-- EXCERPTED PASSAGE --
Projects
Research
Multi-Task RL Representations
B.Tech Thesis, Aug 2024 – May 2025 · advised by Aritra Hazra & Naveen Kumar Garg
Explored unsupervised pretraining for task-agnostic representations in multi-task RL; reproduced AVDC results on the impact of shared image-space representations for multi-task learning.
VideoAgent — Self-Improving Video Generation
Research Intern, Jan–Nov 2024 · with Sherry Yang & Bo Dai
Proposed VideoAgent to self-refine robotic video plans using pretrained VLM feedback and online replanning. Raised MetaWorld success 43.1% → 50%, iTHOR 31.3% → 34.2%, and +22% task acceptance in human evals on BridgeV2.
Offline RL from Vision-Language-Model Feedback
RISS Scholar, Jun–Aug 2024 · R-Pad Lab, CMU — with David Held, Zackory Erickson & Yufei Wang
Built an RL system that uses VLMs to generate reward functions from offline, unlabelled datasets. Achieved a 40%+ gain in success rate and SOTA 0.82 on a real-world assistive-dressing task in out-of-distribution settings.
SLAM & RL for F1-Tenth Autonomous Cars
Undergrad Researcher & Executive Head (25-person lab), Jul 2022 – Jul 2024 · with Debashish Chakravarty
Built SLAM pipelines (ICP + KD-tree local mapping on CARLA point clouds) for a 20 cm localization gain, and led a 25-student RL & vision team across 3+ international competitions.

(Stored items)
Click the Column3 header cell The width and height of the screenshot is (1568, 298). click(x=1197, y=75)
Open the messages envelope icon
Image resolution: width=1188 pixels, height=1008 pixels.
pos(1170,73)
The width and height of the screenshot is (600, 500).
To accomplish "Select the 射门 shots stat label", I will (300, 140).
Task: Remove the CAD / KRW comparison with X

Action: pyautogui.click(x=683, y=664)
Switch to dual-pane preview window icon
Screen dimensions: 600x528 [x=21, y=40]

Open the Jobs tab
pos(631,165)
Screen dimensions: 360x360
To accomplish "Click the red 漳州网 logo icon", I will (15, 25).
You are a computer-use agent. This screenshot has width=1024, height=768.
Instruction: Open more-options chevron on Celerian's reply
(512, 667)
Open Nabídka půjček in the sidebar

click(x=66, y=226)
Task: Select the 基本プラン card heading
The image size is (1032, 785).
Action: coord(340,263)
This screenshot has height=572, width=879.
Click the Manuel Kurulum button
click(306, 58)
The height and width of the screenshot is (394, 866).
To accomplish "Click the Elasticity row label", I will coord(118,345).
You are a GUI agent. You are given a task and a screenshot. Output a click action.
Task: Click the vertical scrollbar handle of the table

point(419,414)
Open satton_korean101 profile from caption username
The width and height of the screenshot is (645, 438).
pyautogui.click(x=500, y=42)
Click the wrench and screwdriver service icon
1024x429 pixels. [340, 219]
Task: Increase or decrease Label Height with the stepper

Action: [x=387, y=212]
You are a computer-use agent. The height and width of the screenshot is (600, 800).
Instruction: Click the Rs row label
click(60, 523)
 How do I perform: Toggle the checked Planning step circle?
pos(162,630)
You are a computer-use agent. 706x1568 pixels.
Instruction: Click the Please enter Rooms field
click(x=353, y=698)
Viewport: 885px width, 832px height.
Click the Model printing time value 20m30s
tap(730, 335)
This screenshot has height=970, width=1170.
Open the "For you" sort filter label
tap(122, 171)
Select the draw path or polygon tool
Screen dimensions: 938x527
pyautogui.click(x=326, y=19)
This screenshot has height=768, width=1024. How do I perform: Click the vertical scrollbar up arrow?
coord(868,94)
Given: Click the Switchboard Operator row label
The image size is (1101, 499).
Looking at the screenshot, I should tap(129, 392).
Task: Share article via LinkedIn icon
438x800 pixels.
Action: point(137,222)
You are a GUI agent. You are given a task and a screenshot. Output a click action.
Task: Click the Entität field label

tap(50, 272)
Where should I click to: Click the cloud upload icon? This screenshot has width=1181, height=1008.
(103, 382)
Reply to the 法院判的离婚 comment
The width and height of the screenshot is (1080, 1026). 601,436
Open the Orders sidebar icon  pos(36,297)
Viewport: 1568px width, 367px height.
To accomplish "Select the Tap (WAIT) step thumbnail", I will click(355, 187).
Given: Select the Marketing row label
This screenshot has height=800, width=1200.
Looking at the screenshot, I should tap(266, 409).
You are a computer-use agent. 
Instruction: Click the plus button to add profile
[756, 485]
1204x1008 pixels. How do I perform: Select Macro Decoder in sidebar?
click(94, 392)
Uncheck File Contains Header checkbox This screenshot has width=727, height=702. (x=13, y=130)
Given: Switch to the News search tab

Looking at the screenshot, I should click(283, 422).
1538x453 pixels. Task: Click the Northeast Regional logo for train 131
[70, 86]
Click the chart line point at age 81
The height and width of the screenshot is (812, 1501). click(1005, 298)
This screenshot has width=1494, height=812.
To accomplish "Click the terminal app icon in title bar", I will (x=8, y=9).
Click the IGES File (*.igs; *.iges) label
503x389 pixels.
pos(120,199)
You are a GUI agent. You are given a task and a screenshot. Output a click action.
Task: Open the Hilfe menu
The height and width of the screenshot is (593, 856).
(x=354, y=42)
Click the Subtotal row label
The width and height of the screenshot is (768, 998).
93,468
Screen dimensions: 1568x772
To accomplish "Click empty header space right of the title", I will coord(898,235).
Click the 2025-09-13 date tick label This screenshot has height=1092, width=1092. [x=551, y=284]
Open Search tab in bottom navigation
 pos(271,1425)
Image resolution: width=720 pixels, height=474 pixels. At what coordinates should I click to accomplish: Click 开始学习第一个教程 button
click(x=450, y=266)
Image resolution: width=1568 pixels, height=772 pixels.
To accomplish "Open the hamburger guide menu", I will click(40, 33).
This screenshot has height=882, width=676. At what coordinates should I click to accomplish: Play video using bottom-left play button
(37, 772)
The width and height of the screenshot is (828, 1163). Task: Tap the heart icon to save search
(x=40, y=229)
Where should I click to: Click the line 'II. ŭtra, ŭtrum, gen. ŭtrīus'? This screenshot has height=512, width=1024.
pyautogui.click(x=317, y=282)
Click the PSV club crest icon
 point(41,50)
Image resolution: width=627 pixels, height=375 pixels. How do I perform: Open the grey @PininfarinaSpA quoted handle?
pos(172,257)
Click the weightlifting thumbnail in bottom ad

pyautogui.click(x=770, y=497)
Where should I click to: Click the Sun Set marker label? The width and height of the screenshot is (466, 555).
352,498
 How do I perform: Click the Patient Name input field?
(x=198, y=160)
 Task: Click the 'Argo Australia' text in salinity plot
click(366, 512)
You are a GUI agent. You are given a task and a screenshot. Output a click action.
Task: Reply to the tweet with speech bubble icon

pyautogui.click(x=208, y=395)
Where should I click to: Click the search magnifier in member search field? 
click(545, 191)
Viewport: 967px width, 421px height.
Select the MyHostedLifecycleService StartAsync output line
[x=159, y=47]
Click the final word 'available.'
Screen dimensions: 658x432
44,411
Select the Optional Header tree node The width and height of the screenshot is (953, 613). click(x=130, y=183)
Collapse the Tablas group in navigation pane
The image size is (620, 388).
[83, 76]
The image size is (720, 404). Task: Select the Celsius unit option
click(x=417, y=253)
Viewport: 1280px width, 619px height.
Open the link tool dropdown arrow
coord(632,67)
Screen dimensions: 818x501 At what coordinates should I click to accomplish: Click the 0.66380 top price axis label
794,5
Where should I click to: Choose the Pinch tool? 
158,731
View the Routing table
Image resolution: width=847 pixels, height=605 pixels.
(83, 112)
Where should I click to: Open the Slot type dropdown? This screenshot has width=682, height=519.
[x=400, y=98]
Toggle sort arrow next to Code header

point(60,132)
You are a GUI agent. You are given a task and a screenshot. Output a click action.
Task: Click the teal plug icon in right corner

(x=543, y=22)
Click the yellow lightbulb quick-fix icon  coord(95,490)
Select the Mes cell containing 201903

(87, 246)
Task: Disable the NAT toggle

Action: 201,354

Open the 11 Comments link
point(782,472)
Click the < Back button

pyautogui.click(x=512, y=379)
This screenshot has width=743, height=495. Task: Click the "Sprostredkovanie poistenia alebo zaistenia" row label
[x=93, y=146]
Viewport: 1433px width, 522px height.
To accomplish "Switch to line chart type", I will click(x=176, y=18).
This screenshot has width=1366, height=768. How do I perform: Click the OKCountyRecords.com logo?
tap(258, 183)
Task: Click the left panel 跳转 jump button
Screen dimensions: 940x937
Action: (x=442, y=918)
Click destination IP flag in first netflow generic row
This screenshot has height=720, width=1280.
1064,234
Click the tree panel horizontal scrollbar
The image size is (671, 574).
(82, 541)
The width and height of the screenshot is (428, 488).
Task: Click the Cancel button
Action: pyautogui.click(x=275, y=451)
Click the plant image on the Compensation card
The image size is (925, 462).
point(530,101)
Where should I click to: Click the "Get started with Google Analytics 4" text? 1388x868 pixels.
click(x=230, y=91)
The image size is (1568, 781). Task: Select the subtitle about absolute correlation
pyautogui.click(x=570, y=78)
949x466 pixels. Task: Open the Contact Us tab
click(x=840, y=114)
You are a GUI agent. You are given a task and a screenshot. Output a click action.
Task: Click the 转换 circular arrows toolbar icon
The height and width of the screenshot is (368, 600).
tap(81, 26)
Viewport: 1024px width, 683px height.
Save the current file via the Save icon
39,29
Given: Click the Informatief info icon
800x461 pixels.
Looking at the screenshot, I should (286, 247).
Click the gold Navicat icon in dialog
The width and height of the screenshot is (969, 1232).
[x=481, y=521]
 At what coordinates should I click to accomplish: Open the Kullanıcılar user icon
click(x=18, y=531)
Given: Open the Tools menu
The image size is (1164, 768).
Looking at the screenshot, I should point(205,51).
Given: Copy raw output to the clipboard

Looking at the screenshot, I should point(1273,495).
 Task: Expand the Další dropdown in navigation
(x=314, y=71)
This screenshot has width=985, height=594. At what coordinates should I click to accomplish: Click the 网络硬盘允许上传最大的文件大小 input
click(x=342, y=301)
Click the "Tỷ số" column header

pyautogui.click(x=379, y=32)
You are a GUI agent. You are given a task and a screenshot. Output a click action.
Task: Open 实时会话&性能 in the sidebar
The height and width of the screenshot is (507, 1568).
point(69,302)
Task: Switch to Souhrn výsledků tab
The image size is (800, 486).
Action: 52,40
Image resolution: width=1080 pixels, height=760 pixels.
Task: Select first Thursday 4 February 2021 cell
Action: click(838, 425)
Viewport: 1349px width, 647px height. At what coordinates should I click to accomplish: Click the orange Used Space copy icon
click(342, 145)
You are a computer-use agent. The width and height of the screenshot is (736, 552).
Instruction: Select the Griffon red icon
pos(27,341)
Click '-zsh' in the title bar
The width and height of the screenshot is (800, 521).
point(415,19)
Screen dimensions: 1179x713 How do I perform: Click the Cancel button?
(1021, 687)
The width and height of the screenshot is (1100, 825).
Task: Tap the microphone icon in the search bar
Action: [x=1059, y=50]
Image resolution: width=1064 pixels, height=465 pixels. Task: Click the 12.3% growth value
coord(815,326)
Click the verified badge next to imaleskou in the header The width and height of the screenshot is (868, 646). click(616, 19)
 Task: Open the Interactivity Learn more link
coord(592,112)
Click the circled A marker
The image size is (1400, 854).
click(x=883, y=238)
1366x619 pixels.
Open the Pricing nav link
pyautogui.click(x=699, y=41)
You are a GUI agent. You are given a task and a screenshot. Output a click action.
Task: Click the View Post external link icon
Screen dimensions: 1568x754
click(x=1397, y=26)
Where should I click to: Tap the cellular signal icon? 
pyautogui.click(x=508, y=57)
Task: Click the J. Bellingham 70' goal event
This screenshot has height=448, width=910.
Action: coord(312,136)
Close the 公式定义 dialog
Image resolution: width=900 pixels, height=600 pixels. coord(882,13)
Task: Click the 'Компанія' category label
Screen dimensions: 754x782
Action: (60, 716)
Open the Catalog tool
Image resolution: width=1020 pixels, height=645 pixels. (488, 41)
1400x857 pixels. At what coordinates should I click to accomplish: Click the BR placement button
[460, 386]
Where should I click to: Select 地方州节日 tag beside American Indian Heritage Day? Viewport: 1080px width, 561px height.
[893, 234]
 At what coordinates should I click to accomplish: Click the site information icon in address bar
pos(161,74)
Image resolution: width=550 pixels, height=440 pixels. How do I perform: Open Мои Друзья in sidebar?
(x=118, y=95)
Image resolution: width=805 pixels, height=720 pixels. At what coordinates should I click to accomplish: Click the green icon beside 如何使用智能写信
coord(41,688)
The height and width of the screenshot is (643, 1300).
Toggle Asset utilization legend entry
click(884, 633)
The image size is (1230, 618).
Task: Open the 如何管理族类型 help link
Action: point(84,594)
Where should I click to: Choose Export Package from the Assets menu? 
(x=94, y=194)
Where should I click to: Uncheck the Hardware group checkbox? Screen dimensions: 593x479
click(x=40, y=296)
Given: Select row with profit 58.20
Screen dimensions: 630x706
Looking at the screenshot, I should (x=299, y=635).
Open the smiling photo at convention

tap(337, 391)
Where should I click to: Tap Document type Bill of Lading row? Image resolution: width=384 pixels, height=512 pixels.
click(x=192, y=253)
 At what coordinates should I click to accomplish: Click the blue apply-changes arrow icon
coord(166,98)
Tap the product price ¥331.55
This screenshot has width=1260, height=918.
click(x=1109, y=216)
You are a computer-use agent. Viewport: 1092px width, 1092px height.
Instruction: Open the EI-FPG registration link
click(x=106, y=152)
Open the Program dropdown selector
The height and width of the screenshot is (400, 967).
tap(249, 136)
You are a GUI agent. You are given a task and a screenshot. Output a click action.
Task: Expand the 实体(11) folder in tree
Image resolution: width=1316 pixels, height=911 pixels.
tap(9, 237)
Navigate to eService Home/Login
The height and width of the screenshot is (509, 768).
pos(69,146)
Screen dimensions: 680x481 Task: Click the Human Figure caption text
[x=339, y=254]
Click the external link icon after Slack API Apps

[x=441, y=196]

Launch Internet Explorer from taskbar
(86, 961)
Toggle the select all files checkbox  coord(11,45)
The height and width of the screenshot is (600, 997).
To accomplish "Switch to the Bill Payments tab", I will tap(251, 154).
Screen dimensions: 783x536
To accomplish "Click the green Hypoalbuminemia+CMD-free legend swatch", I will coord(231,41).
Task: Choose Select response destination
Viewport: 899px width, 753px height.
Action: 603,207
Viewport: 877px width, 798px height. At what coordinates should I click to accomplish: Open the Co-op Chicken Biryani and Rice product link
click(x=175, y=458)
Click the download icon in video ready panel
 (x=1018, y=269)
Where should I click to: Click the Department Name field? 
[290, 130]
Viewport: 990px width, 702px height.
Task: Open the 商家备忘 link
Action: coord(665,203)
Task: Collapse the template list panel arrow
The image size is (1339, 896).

-- WORK REQUIRED --
According to the projects page, how did VideoAgent change the success rate on MetaWorld?

-- RESPONSE AREA --
It raised MetaWorld success from 43.1% to 50%.